• **GIVEN PASSAGE**:
╭──

3. I only ever needed one weapon skill per char, with the exception of adding an energy weapon skill to the shotgun/SMG type for when enemy armor really ramps up late game. Plenty of time for that though.
4. Use the rockets/good grenades to get you through tough encounters, any char can use them perfectly without missing, so don't worry about it.
5. Brawling is crazy good, make one guy with it. He can do brawl/harda$$/brute force and get by fine with a 4 int.
6. Your backup surgeon only needs skill 1-4 for most of game, s/he exists solely to rez your main surgeon.
7.There are late-game trinkets that give CI and a couple that do AP, usually a trade off, but understand that you might be able to get 3 CI by giving up 1 AP, and if you can get to 19 CI it might be worthwhile trading away AP for someone like a sniper or minigun user (anyone with a 7+ AP weapon might be better served with a high CI, debate continues...)
That is only true if you save scum. If you don't you need high mechanical repair to fix the locks and tumblers you get a critical fail on from your locksmith/safecracker.
No you really don't, you just leave them until you get a locksmith level up or you break them with an explosive if its a safe, accept some broken gear if its a locker (which if you arent savescumming you'll be blowing up half the time from the attached bombs, so why bother wasting the points?
There are very, very few traps that you can't easily handle at demolitions 10 (90+luck% is pretty common, and there are trinkets giving you as much as +3 demolitions, and at least one skill book for it, too -- it's one of the easiest skills to boost because of this).
Safecracking, computer, have some -very- hard checks. Demolitions are mostly easy.
Take only two skills per character when you start, with the majority of points going into the weapon skill of the character. On my Sniper - 4 sniper rifles, 2 lockpicking for example.

╰──

• **QUESTIONS ON THE MATERIAL**:
[a] List the skills that the character-building tips say one brawling character can take.
[b] Please translate this sentence from the character-building tips into Spanish: "Take only two skills per character when you start, with the majority of points going into the weapon skill of the character."
[c] Continue the character-building tips from their last sentence.

• **AVAILABLE DATA**:
╭──

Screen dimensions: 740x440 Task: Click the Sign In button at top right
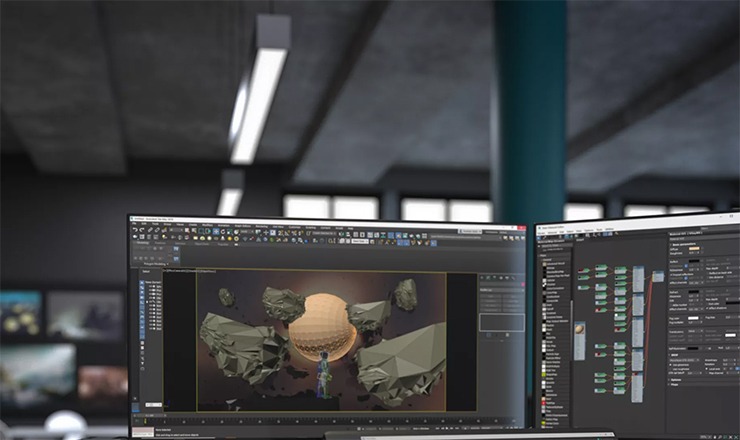coord(468,230)
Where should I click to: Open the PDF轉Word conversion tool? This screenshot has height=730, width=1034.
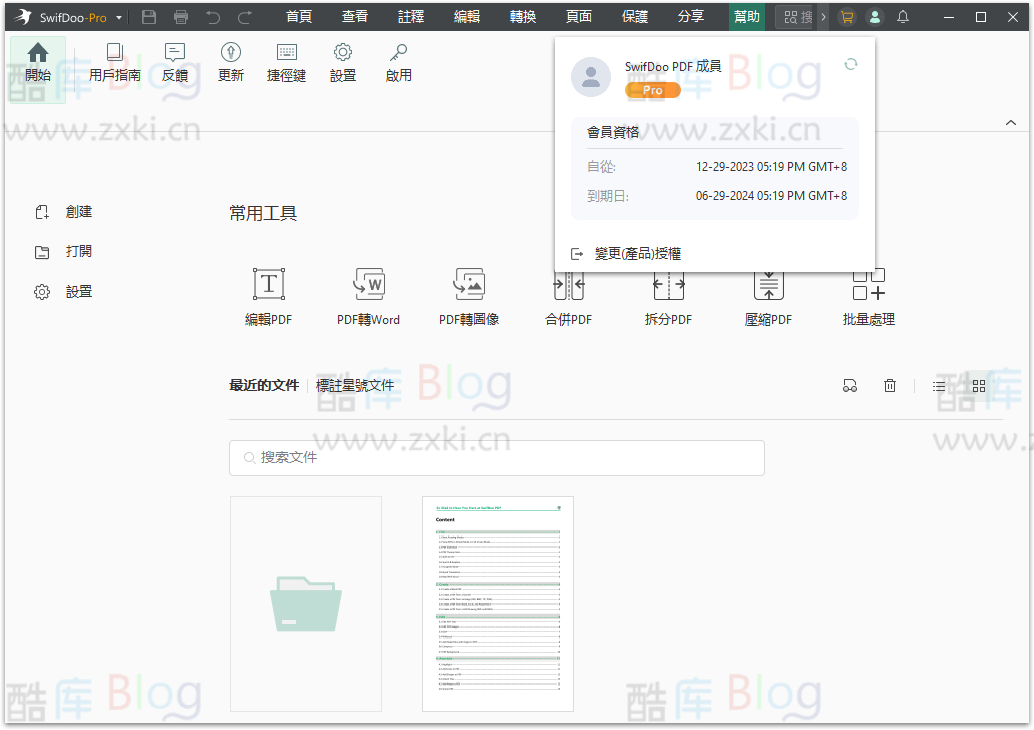coord(368,295)
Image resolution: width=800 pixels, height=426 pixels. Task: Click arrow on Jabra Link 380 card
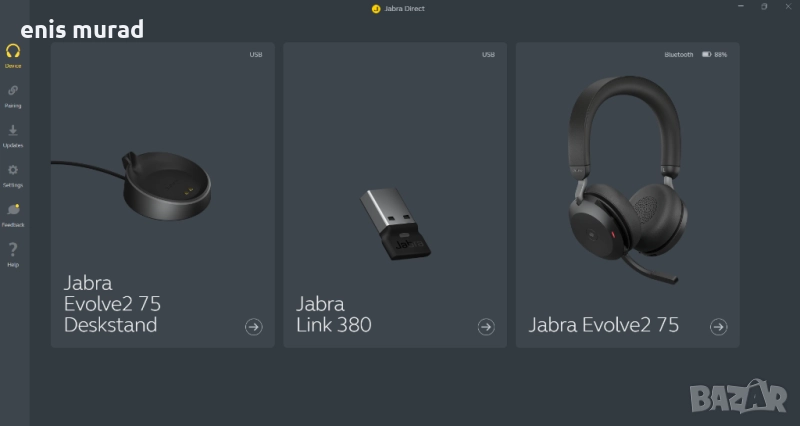(x=486, y=327)
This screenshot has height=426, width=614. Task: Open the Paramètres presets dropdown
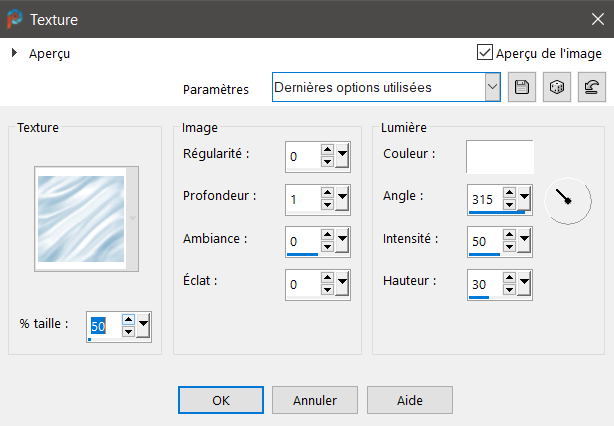point(491,88)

╰──

• **TASK-BY-TASK OUTPUTS**:
[a] brawl, harda$$, brute force

[b] Toma solo dos habilidades por personaje al empezar, con la mayoría de los puntos destinados a la habilidad de armas del personaje.

[c]
By level 10 or so, I had 7-8 in the main weapon skills for all characters. Sure I had to leave safes and other skill check items alone since my party did not have all the skills needed, but all my characters are in the high 90%'s to hit with good critical chance and they stomp everything (rarley ever miss).
I went high Awareness, and every third combat round I get two attacks. At level 20 (?) my characters had 4 skills; generally 8 weapon, 6 skill like lockpicking, and two skills with 3-4 in them. Taking high INT to start for skillpoints is a waste imo; I have many more levels to get, and can easily max the skills I have. I'll take the extra attack over being able to have 6 maxxed skills.
Make a team character A aware 1, B aware 10, C aware 13, D aware 16. Play the game, then check the characters stats tab and see damages and number of kills and how it follows the aware stat. There's no arguing on that.
I won't advise high awareness for all your characters but aware 1 is stupid. Aware 10 is low but fair enough, 12 is ok, starting from 13 it's good aware, 16 very good, above will burden your character creation.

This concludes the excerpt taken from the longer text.